For three hours I listened and asked questions to attorney Mr. Carlo Spiga who represented “Fox” and was up against the Federal Government. This case, it’s cause, is an entire career for these Federal Government employees.

It all starts with a phone call. Encrypted conversations are recorded and analyzed, the Feds are listening. The initial phone call made by a Mexican Mafia female associate, was of course for the most important thing for someone in custody, to establish protection.

The old Federal Court Building Photo by Raquel Vasquez

The reason why certain individuals need protection, is because there’s an entire interrelation of gangs in jail. The ones needing protection in this circumstance were the La Familia Drug Cartel from Michoacan Mexico. Out of the necessity for protection, a phone call was made, and a deal was born.

What’s important to remember is that every player in this game is a criminal. In this specific situation, the main protagonist was an informant. The informant was allegedly a Mexican Mafia member that needed leniency on a murder kidnapping case.
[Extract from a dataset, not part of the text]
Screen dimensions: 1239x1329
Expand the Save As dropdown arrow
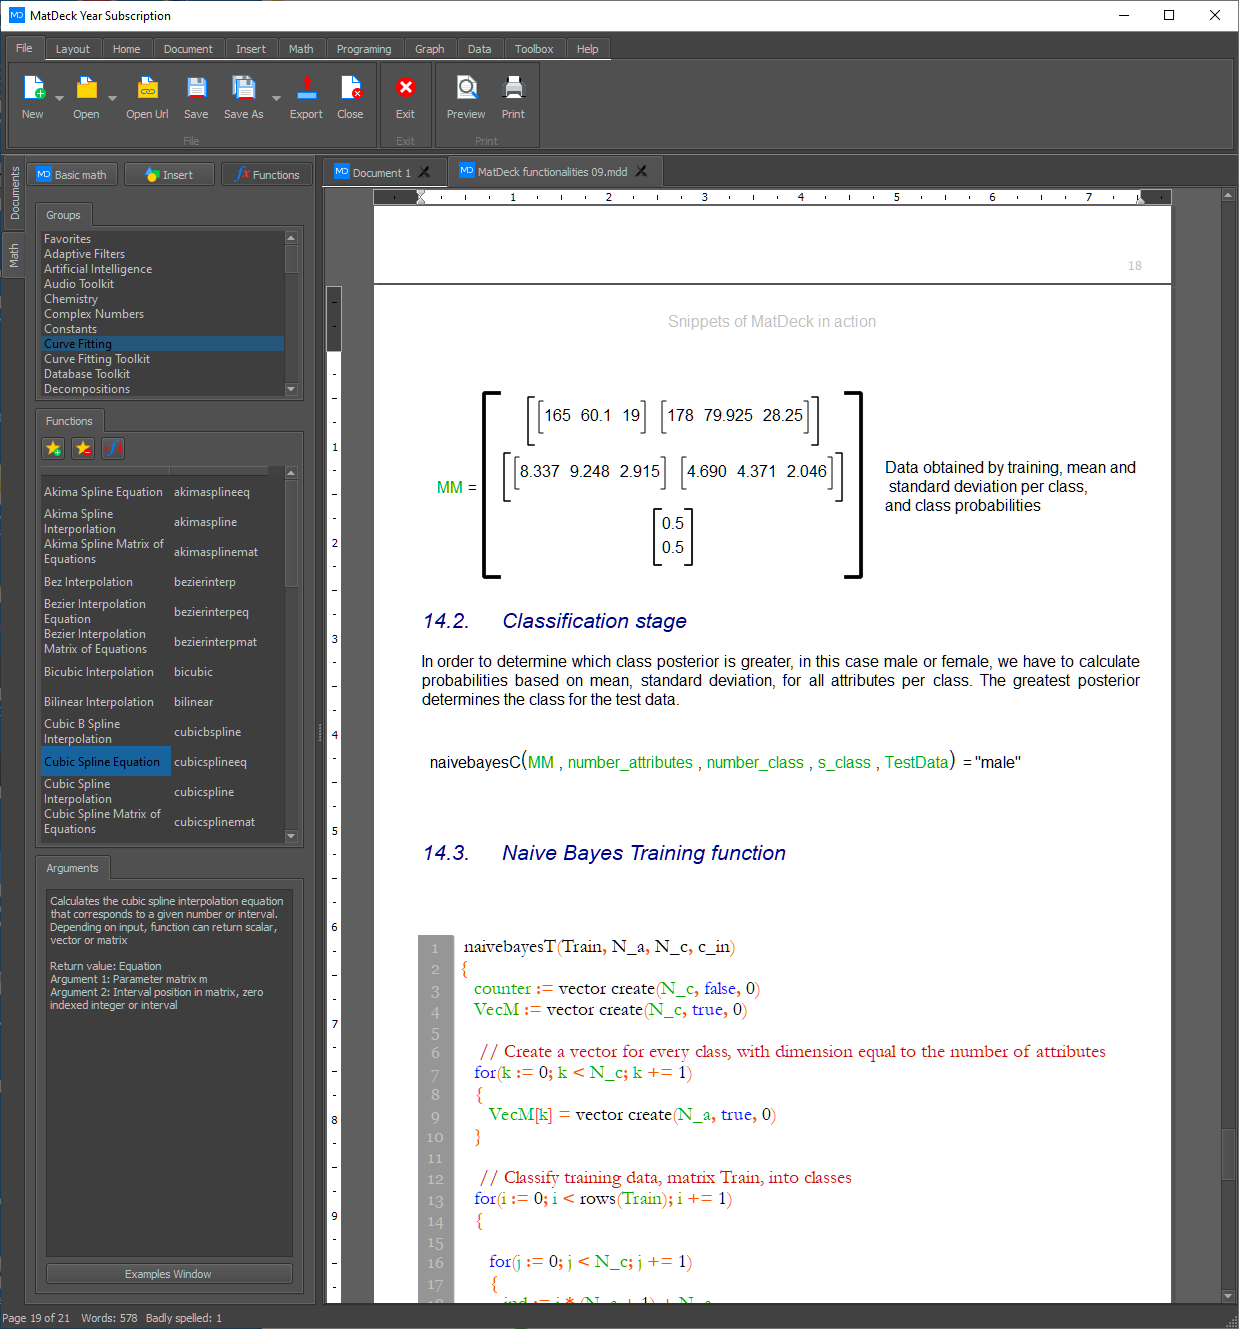click(x=276, y=99)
Landa did not know he had turned informant, but knew of his murder kidnapping beef. This informants own criminal activity had him in a lot of hot water. Both with his own organization and with law enforcement. He had a green light on him. “Green light” means there was a hit with his name on it. That was enough for Landa to not want him involved in anything.

As in all business negotiations, someone is going to take a deal that works for one side, and make sure it works for two sides. That calls for some changes and agreements. Some of that change would be that cartel members in Los Angeles County Jail would get to be what’s known as a “southsider.” Without having to write another story, lets just say in Southern California, you want to be a “southsider.’ Who would want to be from anywhere other than LA in Los Angeles County Jail?

The problem here is communication. It’s quite difficult to get messages to people, make or receive phone calls, or pass “kites” from a jail cell. Everything takes a lot of patience and time. For months, while this deal was trying to get made,“Fox” was trying to get the message across that this guy had a green light on him and was bad news. All the while the feds are listening. After all they have their informant orchestrating the deal. The informants freedom relied on this deal going through. The informant was allegedly given a large sum of money from the drug cartel in “good faith.” The whole case was fabricated to prosecute Landa for creating a deal that in fact was entirely orchestrated by the informant.

Mr. Spiga made this clear to the jury. The jury didn’t believe one word the informant had to say. Why would they? The informant was a known criminal with his own corrupt agenda.

No warm fuzzy’s are given at the old Federal Court Building Photo by Raquel Vasquez

Throughout the entire case Mr. Spiga had been under surveillance, his phones had been tapped, and his background busted wide open by the Federal Government trying to find anything that they could to get him removed from this case.

The average consensus is that defense attorneys are defending the client that sits in their chair. Consider that they also protect our constitutional rights. When I asked Mr. Spiga what do you tell the person that asks “how do you feel about defending a notorious prison gang member?” Spiga’s answer, “Is a doctor ever told no you cannot help that person because he is too bad of a person? Is the priest ever told no you cannot bless that man because he has been too horrible? Is the kitchen ever told no you cannot feed that man because he has done too many wrongs? Only the attorney is told no no no you can’t help that man!”

As of this moment no one knows what happened to the informant, he has disappeared.